Goal of the exercise: What is needed here is an exact copy of all the data.

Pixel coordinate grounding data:
== Segment start ==

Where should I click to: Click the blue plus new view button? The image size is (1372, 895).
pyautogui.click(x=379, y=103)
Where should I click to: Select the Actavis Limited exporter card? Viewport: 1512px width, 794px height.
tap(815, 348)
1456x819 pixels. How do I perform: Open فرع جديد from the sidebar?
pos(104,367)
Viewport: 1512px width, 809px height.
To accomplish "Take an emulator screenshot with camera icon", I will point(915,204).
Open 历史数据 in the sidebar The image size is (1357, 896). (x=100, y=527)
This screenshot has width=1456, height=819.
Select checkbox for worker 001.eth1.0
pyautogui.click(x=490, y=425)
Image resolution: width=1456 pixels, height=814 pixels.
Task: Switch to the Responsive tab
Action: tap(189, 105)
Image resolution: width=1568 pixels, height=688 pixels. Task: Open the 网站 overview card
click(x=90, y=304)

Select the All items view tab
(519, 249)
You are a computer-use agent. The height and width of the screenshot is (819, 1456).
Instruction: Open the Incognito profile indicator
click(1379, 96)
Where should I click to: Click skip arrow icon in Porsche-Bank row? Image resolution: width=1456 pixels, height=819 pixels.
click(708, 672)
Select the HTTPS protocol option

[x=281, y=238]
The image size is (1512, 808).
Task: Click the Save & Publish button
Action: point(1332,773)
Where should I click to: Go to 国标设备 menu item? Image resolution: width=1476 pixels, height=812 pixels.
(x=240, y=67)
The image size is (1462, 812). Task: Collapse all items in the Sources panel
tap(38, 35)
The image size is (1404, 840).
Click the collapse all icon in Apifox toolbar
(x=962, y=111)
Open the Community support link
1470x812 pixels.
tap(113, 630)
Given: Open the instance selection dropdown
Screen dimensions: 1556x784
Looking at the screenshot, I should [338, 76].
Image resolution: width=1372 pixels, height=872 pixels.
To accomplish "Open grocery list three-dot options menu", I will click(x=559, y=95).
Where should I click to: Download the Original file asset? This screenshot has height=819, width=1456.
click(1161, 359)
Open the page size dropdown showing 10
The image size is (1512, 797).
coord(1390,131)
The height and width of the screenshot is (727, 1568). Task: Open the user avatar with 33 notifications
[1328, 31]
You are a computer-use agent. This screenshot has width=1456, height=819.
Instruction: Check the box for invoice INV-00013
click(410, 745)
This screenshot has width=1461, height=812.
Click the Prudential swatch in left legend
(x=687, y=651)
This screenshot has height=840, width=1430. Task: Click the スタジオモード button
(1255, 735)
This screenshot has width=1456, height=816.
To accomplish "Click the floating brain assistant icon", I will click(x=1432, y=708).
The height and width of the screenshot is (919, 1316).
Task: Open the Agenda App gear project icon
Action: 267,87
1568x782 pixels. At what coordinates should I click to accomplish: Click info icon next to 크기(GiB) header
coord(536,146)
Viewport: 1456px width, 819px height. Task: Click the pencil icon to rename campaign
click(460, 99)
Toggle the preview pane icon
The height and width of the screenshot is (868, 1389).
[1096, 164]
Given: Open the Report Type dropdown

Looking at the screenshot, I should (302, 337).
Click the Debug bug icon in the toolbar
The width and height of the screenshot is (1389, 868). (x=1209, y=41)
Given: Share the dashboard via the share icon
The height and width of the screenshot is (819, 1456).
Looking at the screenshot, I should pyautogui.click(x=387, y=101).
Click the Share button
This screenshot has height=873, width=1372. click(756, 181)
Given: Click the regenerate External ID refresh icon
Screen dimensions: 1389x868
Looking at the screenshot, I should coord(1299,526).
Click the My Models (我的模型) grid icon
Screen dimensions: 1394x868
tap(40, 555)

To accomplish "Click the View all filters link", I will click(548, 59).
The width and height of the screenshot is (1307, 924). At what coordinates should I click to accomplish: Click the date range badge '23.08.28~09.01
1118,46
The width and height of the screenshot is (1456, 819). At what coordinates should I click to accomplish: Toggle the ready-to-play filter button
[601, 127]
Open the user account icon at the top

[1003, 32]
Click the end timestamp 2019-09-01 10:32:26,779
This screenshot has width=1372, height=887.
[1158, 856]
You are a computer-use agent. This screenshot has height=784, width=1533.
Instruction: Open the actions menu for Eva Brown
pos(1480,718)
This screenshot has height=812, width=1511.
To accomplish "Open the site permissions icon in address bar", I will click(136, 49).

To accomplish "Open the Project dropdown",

== Segment end ==

Exercise solution:
Where should I click to: Click the blue plus new view button? The image size is (1372, 895).
pyautogui.click(x=379, y=103)
Where should I click to: Select the Actavis Limited exporter card? Viewport: 1512px width, 794px height.
tap(815, 348)
1456x819 pixels. How do I perform: Open فرع جديد from the sidebar?
pos(104,367)
Viewport: 1512px width, 809px height.
To accomplish "Take an emulator screenshot with camera icon", I will point(915,204).
Open 历史数据 in the sidebar The image size is (1357, 896). (x=100, y=527)
This screenshot has width=1456, height=819.
Select checkbox for worker 001.eth1.0
pyautogui.click(x=490, y=425)
Image resolution: width=1456 pixels, height=814 pixels.
Task: Switch to the Responsive tab
Action: tap(189, 105)
Image resolution: width=1568 pixels, height=688 pixels. Task: Open the 网站 overview card
click(x=90, y=304)

Select the All items view tab
(519, 249)
You are a computer-use agent. The height and width of the screenshot is (819, 1456).
Instruction: Open the Incognito profile indicator
click(1379, 96)
Where should I click to: Click skip arrow icon in Porsche-Bank row? Image resolution: width=1456 pixels, height=819 pixels.
click(708, 672)
Select the HTTPS protocol option

[x=281, y=238]
The image size is (1512, 808).
Task: Click the Save & Publish button
Action: point(1332,773)
Where should I click to: Go to 国标设备 menu item? Image resolution: width=1476 pixels, height=812 pixels.
(x=240, y=67)
The image size is (1462, 812). Task: Collapse all items in the Sources panel
tap(38, 35)
The image size is (1404, 840).
Click the collapse all icon in Apifox toolbar
(x=962, y=111)
Open the Community support link
1470x812 pixels.
tap(113, 630)
Given: Open the instance selection dropdown
Screen dimensions: 1556x784
Looking at the screenshot, I should [338, 76].
Image resolution: width=1372 pixels, height=872 pixels.
To accomplish "Open grocery list three-dot options menu", I will click(x=559, y=95).
Where should I click to: Download the Original file asset? This screenshot has height=819, width=1456.
click(1161, 359)
Open the page size dropdown showing 10
The image size is (1512, 797).
coord(1390,131)
The height and width of the screenshot is (727, 1568). Task: Open the user avatar with 33 notifications
[1328, 31]
You are a computer-use agent. This screenshot has width=1456, height=819.
Instruction: Check the box for invoice INV-00013
click(410, 745)
This screenshot has width=1461, height=812.
Click the Prudential swatch in left legend
(x=687, y=651)
This screenshot has height=840, width=1430. Task: Click the スタジオモード button
(1255, 735)
This screenshot has width=1456, height=816.
To accomplish "Click the floating brain assistant icon", I will click(x=1432, y=708).
The height and width of the screenshot is (919, 1316).
Task: Open the Agenda App gear project icon
Action: 267,87
1568x782 pixels. At what coordinates should I click to accomplish: Click info icon next to 크기(GiB) header
coord(536,146)
Viewport: 1456px width, 819px height. Task: Click the pencil icon to rename campaign
click(460, 99)
Toggle the preview pane icon
The height and width of the screenshot is (868, 1389).
[1096, 164]
Given: Open the Report Type dropdown

Looking at the screenshot, I should (302, 337).
Click the Debug bug icon in the toolbar
The width and height of the screenshot is (1389, 868). (x=1209, y=41)
Given: Share the dashboard via the share icon
The height and width of the screenshot is (819, 1456).
Looking at the screenshot, I should pyautogui.click(x=387, y=101).
Click the Share button
This screenshot has height=873, width=1372. click(756, 181)
Given: Click the regenerate External ID refresh icon
Screen dimensions: 1389x868
Looking at the screenshot, I should coord(1299,526).
Click the My Models (我的模型) grid icon
Screen dimensions: 1394x868
tap(40, 555)

To accomplish "Click the View all filters link", I will click(548, 59).
The width and height of the screenshot is (1307, 924). At what coordinates should I click to accomplish: Click the date range badge '23.08.28~09.01
1118,46
The width and height of the screenshot is (1456, 819). At what coordinates should I click to accomplish: Toggle the ready-to-play filter button
[601, 127]
Open the user account icon at the top

[1003, 32]
Click the end timestamp 2019-09-01 10:32:26,779
This screenshot has width=1372, height=887.
[1158, 856]
You are a computer-use agent. This screenshot has height=784, width=1533.
Instruction: Open the actions menu for Eva Brown
pos(1480,718)
This screenshot has height=812, width=1511.
To accomplish "Open the site permissions icon in address bar", I will click(136, 49).

To accomplish "Open the Project dropdown",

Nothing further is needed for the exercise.